BEGIN Data for this task
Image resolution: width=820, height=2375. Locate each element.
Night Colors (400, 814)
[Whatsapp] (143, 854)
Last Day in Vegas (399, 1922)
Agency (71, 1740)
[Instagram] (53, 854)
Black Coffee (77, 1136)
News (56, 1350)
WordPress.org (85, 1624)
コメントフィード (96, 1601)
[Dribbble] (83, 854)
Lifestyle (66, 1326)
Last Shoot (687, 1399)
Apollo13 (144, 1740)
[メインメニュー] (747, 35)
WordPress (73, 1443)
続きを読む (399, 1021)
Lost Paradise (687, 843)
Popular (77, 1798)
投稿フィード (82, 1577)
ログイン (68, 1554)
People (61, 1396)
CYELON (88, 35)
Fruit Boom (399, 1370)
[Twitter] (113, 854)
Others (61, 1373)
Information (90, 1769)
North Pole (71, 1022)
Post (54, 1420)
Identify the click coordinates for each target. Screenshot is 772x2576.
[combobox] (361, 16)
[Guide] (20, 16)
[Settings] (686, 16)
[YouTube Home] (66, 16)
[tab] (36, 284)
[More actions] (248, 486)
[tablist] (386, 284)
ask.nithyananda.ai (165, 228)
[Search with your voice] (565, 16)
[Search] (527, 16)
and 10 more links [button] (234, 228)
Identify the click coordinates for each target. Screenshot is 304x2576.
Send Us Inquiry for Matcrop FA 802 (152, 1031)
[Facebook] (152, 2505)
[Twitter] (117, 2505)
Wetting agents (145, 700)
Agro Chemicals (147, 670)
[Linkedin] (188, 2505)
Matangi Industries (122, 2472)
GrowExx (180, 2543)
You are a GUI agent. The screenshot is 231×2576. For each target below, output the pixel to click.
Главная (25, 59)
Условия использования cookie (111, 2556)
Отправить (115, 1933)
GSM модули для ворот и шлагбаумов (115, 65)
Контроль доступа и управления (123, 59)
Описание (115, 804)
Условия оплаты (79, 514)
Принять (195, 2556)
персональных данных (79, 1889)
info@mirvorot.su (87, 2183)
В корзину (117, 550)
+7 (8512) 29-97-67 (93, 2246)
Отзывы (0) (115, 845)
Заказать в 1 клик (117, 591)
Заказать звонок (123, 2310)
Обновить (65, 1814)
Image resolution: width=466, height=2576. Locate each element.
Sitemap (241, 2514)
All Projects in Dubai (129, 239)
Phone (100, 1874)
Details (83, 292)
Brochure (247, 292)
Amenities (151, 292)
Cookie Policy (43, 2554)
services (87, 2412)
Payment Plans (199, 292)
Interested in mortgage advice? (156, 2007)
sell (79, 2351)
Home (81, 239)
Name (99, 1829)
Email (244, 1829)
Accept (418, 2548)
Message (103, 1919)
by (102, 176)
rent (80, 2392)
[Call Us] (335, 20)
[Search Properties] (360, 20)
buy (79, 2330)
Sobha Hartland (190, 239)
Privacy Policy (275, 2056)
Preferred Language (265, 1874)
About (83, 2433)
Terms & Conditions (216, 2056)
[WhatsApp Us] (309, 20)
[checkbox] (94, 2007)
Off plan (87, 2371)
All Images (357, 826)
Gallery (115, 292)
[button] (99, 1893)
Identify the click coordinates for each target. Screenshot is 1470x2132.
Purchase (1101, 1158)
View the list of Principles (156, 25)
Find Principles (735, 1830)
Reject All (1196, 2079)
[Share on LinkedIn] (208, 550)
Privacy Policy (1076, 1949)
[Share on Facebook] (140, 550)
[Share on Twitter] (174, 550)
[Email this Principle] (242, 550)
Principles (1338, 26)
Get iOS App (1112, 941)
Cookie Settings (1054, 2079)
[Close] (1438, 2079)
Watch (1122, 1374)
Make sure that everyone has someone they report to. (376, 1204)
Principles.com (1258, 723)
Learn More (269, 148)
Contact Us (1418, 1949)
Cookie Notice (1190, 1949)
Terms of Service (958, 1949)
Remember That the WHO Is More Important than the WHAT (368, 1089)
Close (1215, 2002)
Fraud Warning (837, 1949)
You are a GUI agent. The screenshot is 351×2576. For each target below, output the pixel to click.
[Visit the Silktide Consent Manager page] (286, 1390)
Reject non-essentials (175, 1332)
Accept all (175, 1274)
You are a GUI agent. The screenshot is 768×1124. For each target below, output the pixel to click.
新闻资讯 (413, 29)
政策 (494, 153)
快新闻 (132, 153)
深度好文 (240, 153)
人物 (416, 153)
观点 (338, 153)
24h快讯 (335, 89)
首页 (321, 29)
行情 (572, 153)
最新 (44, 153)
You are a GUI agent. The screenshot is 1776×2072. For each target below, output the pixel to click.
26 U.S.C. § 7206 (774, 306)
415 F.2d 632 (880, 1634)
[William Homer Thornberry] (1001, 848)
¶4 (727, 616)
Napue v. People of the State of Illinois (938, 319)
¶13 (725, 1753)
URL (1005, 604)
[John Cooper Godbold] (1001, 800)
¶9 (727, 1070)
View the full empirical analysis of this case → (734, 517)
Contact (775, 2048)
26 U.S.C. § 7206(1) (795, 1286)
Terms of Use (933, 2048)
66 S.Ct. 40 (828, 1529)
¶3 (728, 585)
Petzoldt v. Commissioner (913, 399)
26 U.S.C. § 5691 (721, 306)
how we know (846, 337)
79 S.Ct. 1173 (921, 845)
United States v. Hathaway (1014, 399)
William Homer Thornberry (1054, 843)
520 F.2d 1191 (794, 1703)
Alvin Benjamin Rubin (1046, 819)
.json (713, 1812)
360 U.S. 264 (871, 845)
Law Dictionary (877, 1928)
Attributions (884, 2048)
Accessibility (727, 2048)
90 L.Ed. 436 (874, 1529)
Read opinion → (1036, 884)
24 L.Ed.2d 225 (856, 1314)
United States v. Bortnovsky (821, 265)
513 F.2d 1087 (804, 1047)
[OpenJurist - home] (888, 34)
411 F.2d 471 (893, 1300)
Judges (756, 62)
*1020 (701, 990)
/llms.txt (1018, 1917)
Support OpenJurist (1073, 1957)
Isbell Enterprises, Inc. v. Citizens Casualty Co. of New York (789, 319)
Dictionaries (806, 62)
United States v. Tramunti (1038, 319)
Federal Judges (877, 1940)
END Data for this task
What to produce
Using the string "width" as the search term, count the lines of the data above that hold it and report that number alone.

Solution below
2